===== THE INPUT
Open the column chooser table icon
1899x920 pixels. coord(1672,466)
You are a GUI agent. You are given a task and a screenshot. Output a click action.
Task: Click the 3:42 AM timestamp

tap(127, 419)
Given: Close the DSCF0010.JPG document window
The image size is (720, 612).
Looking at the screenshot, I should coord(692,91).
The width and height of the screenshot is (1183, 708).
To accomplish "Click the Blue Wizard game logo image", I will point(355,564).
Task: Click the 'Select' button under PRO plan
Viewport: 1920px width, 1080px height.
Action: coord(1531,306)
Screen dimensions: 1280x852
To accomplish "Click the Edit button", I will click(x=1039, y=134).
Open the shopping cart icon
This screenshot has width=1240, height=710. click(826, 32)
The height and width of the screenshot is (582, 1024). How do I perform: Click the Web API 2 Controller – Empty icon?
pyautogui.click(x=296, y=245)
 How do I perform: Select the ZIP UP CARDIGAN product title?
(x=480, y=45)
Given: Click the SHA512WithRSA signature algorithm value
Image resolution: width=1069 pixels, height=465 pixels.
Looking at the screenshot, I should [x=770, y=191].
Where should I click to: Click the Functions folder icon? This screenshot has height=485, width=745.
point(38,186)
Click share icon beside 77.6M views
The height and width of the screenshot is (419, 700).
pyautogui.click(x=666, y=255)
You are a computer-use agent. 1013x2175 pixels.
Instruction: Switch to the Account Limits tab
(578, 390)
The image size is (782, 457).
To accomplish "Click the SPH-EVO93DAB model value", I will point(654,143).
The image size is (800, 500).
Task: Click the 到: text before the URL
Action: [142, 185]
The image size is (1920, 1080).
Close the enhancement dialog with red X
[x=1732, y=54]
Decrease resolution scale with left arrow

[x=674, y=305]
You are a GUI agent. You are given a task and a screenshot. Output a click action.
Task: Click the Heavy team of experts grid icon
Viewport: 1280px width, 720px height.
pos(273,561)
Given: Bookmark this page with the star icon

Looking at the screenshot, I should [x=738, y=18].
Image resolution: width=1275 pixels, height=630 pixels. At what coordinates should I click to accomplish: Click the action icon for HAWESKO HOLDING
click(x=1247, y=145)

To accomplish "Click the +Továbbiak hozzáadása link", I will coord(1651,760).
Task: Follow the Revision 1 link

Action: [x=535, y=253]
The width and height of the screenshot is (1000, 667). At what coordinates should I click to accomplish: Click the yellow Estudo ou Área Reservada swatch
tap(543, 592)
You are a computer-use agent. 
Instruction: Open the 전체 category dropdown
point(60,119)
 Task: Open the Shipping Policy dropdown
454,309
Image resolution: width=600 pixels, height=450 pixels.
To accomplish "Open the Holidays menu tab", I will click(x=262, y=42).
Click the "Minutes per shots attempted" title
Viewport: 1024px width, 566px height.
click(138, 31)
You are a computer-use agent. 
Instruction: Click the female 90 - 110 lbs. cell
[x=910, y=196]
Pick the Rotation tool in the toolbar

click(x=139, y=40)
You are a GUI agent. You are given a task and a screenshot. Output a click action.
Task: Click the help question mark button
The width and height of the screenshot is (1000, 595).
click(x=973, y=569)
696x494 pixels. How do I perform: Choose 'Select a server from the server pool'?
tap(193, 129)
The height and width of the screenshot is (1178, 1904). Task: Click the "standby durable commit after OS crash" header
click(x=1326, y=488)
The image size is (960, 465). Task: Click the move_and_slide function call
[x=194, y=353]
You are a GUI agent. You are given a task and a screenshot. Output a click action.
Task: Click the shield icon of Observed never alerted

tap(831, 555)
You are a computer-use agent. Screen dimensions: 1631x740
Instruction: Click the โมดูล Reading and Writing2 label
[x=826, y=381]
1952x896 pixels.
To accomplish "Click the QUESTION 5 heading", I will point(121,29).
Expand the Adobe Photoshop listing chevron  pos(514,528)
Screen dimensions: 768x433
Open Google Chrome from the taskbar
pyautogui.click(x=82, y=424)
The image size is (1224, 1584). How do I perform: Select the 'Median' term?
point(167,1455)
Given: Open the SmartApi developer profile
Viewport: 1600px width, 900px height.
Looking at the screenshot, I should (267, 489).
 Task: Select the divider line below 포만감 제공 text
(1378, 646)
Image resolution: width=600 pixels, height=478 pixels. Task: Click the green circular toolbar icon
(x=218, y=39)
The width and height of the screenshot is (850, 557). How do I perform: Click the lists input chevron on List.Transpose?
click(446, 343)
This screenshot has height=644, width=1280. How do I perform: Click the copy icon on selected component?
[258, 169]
==========
**TASK DETAILS**
Please count the lines above that hold the string "dimensions" and reply with the number alone.

**TASK RESPONSE**
3